## EXERCISE PROMPT:
Word for word, restate the entries below from their first line through the line that contains "January 2011 (890, 2012)".

=== Begin Enclosure ===

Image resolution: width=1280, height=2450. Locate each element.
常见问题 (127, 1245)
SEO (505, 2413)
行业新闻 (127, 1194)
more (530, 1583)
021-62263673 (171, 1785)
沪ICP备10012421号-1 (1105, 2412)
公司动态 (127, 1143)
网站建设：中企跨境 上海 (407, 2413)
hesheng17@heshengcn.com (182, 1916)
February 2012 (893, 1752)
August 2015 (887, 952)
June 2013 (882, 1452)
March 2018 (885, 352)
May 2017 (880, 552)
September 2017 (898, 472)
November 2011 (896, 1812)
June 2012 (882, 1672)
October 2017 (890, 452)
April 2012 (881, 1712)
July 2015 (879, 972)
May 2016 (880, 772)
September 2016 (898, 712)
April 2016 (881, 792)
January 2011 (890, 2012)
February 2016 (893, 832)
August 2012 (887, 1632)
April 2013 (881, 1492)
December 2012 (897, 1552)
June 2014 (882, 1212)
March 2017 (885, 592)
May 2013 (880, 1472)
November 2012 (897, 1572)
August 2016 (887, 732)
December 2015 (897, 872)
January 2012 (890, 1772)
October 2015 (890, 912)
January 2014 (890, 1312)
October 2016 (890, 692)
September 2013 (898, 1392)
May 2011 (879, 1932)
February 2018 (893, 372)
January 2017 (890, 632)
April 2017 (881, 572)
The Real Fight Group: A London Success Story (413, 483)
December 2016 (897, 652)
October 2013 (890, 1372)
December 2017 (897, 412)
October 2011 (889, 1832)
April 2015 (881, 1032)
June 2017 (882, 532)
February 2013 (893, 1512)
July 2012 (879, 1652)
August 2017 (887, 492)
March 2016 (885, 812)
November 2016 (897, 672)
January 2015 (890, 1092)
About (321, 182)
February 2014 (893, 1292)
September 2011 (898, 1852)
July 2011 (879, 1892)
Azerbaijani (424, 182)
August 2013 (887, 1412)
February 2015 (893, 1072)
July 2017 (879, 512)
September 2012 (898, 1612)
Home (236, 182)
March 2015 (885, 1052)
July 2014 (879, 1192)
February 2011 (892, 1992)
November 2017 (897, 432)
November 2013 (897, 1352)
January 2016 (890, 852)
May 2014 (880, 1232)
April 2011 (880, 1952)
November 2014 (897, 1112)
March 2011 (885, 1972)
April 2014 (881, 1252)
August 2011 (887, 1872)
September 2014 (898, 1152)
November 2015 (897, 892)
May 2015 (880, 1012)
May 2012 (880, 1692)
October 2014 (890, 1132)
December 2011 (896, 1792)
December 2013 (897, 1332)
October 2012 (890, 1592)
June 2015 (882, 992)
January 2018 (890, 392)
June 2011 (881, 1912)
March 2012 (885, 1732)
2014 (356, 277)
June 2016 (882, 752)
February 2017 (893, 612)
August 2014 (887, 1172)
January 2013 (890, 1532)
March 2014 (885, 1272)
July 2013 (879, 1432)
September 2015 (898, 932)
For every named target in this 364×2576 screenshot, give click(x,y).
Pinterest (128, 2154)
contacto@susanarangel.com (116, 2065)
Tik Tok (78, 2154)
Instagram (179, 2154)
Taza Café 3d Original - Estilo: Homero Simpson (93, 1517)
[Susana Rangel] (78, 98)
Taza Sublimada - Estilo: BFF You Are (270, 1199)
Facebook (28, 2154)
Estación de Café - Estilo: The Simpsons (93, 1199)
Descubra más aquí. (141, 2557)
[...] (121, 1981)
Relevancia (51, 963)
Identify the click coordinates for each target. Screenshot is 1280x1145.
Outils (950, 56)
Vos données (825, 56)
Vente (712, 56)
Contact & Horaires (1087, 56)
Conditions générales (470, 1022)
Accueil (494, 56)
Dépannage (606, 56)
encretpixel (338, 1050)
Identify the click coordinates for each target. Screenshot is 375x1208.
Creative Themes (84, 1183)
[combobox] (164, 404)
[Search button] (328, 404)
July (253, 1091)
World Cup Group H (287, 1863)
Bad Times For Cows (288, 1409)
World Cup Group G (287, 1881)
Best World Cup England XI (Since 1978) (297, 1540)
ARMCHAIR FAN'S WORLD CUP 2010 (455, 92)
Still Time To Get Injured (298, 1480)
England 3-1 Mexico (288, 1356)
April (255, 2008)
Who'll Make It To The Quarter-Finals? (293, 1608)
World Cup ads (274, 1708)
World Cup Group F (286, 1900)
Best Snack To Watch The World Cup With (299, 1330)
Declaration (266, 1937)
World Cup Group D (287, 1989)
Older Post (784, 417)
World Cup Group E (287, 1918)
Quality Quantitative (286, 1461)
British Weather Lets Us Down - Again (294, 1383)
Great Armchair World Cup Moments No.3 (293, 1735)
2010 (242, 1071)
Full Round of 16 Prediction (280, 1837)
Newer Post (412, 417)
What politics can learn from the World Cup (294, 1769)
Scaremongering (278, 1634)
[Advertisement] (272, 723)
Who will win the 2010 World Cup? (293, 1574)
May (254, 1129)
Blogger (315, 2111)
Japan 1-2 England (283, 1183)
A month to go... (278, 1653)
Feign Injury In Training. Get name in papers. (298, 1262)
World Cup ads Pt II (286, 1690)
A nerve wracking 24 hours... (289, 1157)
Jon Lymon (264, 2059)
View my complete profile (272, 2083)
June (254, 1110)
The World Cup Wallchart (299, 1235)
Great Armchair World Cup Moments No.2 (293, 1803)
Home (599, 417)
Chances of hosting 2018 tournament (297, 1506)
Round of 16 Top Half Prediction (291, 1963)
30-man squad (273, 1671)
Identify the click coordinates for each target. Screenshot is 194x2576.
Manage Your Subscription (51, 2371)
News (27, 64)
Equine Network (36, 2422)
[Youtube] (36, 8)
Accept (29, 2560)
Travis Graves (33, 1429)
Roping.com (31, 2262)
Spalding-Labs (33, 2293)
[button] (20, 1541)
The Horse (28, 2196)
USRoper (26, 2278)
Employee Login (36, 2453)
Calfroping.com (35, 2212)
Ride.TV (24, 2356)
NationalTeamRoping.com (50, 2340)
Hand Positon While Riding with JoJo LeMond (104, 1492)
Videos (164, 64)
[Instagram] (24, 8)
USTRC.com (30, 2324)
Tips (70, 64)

=== End Enclosure ===

## YOUR SOLUTION:
Image resolution: width=1280, height=2450. Locate each element.
常见问题 (127, 1245)
SEO (505, 2413)
行业新闻 (127, 1194)
more (530, 1583)
021-62263673 (171, 1785)
沪ICP备10012421号-1 (1105, 2412)
公司动态 (127, 1143)
网站建设：中企跨境 上海 (407, 2413)
hesheng17@heshengcn.com (182, 1916)
February 2012 (893, 1752)
August 2015 (887, 952)
June 2013 (882, 1452)
March 2018 (885, 352)
May 2017 (880, 552)
September 2017 (898, 472)
November 2011 (896, 1812)
June 2012 (882, 1672)
October 2017 (890, 452)
April 2012 (881, 1712)
July 2015 (879, 972)
May 2016 (880, 772)
September 2016 (898, 712)
April 2016 (881, 792)
January 2011 (890, 2012)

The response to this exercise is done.